Finetuning with LLaMA-Factory¶

This is a Helm Chart for running a finetuning job using LLaMA-Factory

The output is saved with MinIO in the directory specified by checkpointsRemote.

Configuration¶

Include any parameters for LLaMA-Factory in the llamaFactoryConfig parameter. See the override file overrides/finetune-lora.yaml for an example and the LLaMA-Factory documentation for more details.

Running the workload¶

The simplest is to run helm template and pipe the result to kubectl create.

Example command using the example override file overrides/finetune-lora.yaml:

helm template workloads/llm-finetune-llama-factory/helm \
  --values workloads/llm-finetune-llama-factory/helm/overrides/finetune-lora.yaml \
  --name-template finetune-lora-llama-factory \
  | kubectl create -f -

Data specification¶

Specify the name of data set used for training as dataset. This can include datasets predefined in LLaMA-Factory or those defined in datasetInfo. Use commas to separate multiple data sets.

To use other datasets, create an entry in datasetInfo following the LLaMA-Factory dataset info format. Note that LLaMA-Factory directly supports loading datasets from HuggingFace, ModelScope, or s3/gcs cloud storage by setting the urls according to the documentation.

This workload adds a custom way to load data from MinIO. In datasetInfo specify the path to the dataset in the remote bucket as pathRemote, and the workload will load the file and update the configuration. See the override file overrides/finetune-model_data_from_minio.yaml for an example of finetuning where the data and model are loaded from MinIO.

Model specification¶

To use a base model from HuggingFace or other source directly supported by LLaMA-Factory, specify the model name in modelName.

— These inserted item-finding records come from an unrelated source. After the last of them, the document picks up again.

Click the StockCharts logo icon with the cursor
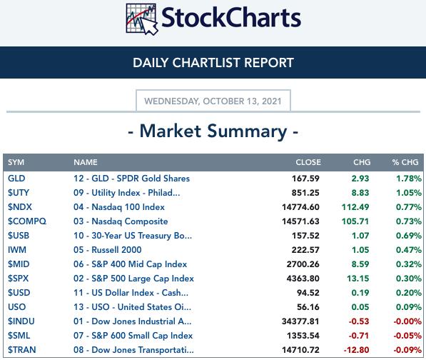click(142, 19)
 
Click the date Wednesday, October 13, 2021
click(213, 101)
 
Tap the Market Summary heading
click(213, 131)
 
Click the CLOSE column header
click(308, 162)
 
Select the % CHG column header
click(405, 162)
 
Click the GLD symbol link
click(16, 179)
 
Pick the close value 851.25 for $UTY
click(305, 193)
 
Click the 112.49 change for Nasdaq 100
click(355, 207)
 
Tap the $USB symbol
click(19, 236)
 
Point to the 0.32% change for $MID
click(409, 264)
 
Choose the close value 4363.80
click(303, 279)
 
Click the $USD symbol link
click(19, 293)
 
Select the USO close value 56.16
click(308, 307)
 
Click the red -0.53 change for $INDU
click(359, 321)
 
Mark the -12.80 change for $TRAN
click(357, 350)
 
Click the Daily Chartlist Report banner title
click(213, 63)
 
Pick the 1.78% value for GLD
click(409, 179)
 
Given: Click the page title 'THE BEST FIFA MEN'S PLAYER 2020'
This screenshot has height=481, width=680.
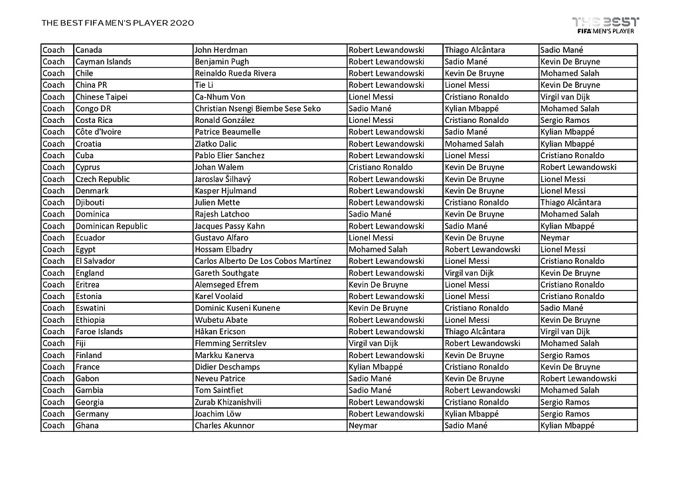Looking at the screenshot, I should pos(118,23).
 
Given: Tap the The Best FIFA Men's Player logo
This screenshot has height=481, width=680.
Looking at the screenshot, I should pos(605,25).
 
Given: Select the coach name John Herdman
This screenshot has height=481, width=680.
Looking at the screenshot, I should pos(221,50).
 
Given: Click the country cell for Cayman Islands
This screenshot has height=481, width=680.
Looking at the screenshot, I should pos(103,62).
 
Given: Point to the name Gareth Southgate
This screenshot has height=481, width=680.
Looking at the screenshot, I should pos(226,273).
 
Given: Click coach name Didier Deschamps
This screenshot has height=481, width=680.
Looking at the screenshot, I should pos(227,367).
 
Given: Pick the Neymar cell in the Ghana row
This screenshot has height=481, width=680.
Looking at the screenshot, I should pos(363,426).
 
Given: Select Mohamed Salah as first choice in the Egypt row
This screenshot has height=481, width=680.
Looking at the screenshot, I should pos(378,250).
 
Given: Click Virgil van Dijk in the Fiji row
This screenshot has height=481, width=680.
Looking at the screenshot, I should pos(375,343).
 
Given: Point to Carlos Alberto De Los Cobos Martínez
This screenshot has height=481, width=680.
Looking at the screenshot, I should pos(262,261).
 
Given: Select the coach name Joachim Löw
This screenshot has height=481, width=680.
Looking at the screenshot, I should pos(221,414).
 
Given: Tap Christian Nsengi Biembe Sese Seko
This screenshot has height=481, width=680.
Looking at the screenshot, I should pos(258,108).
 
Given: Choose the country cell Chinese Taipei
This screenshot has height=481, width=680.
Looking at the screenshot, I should pos(101,97).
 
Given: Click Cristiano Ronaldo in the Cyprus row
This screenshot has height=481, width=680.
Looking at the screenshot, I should pos(381,167).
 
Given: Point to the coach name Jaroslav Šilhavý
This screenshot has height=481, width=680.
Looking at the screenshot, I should pos(222,179).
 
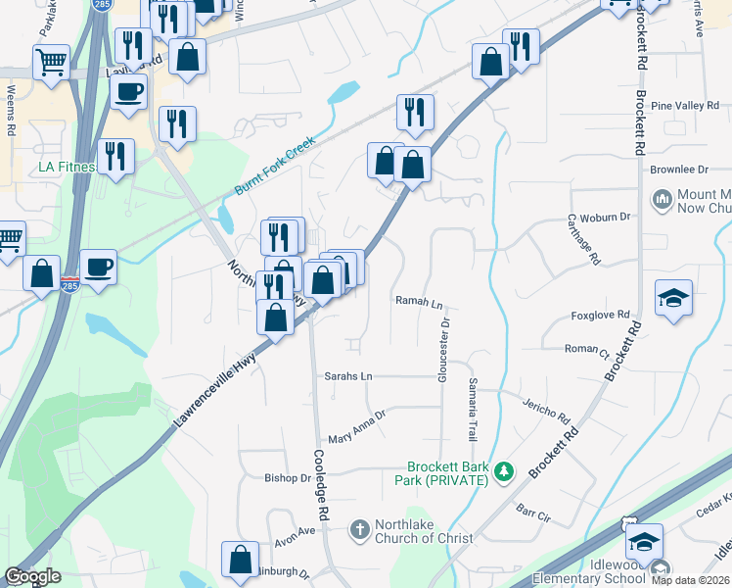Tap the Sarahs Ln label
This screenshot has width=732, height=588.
click(349, 376)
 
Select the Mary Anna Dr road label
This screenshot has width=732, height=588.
click(357, 426)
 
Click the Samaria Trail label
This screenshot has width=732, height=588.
click(475, 409)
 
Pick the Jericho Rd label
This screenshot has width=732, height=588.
click(546, 408)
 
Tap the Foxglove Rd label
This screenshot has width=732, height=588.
click(595, 317)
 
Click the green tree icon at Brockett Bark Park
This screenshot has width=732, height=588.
click(504, 472)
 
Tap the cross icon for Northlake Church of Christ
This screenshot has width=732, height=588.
click(359, 530)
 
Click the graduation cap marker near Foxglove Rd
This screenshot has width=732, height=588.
click(673, 298)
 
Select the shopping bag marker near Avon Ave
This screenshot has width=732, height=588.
click(241, 561)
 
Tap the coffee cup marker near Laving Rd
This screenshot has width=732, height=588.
click(128, 93)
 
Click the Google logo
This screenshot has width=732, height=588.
click(31, 577)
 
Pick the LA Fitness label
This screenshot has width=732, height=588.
click(67, 167)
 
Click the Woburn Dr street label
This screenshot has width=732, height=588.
click(605, 218)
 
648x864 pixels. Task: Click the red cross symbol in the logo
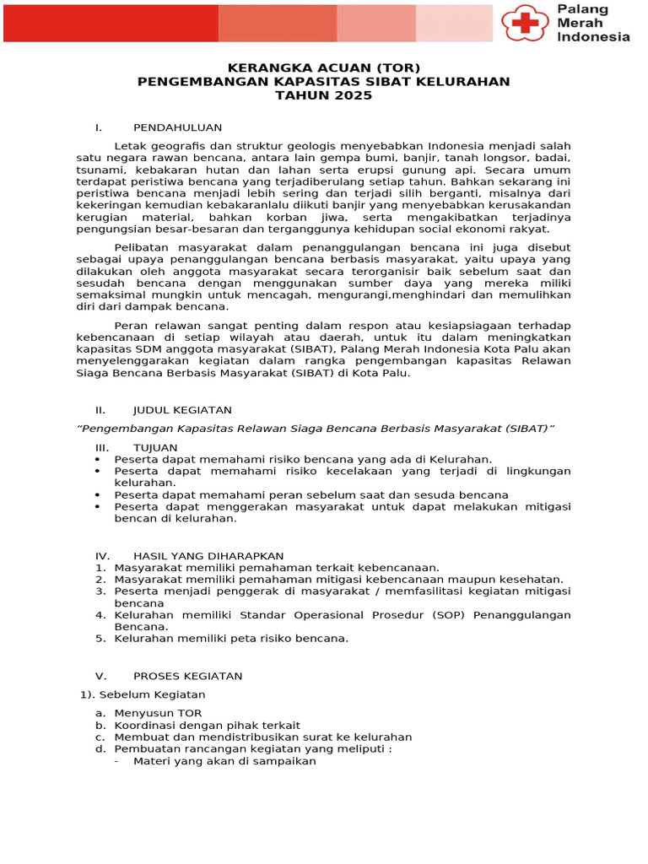click(526, 24)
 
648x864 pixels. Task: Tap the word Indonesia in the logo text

Alternatively to use a model from MinIO, specify the path to the model in modelRemote.

Either modelName or modelRemote must be specified. If both are included, the model from modelRemote is used.

Cleanup¶

After the jobs are completed, please delete the resources created. In particular for multi-node ray jobs, a PersistentVolumeClaim is used as shared storage and persists on the cluster after the job is completed.

To delete the resources, you can run the same helm template command, only replacing kubectl create with kubectl delete, e.g.:

helm template workloads/llm-finetune-llama-factory/helm \
  --values workloads/llm-finetune-llama-factory/helm/overrides/finetune-lora.yaml \
  --name-template finetune-lora-llama-factory \
  | kubectl delete -f -

Multi-node finetuning with ray¶

The chart supports multi-node jobs by setting nodes to an integer greater than 1. Doing so enables ray and creates a RayJob instead. An example config is provided in overrides/finetune-lora-ray.yaml. The example also shows how to use DeepSpeed ZeRO Stage 2 to partition the gradients. To enable DeepSpeed, set the deepspeed parameter in the LLaMA-Factory config to point to one of the deepspeed configs included in LLaMA-Factory or a dictionary.

When configuring ray jobs, the resources you are requesting (nodes and gpusPerNode) are automatically specified for LLaMA-Factory, and do not need to be included separately in the llamaFactoryConfig.

Limitations¶

unsloth and bitsandbytes are not installed in the currently used image, so any functionality using those libraries will not work.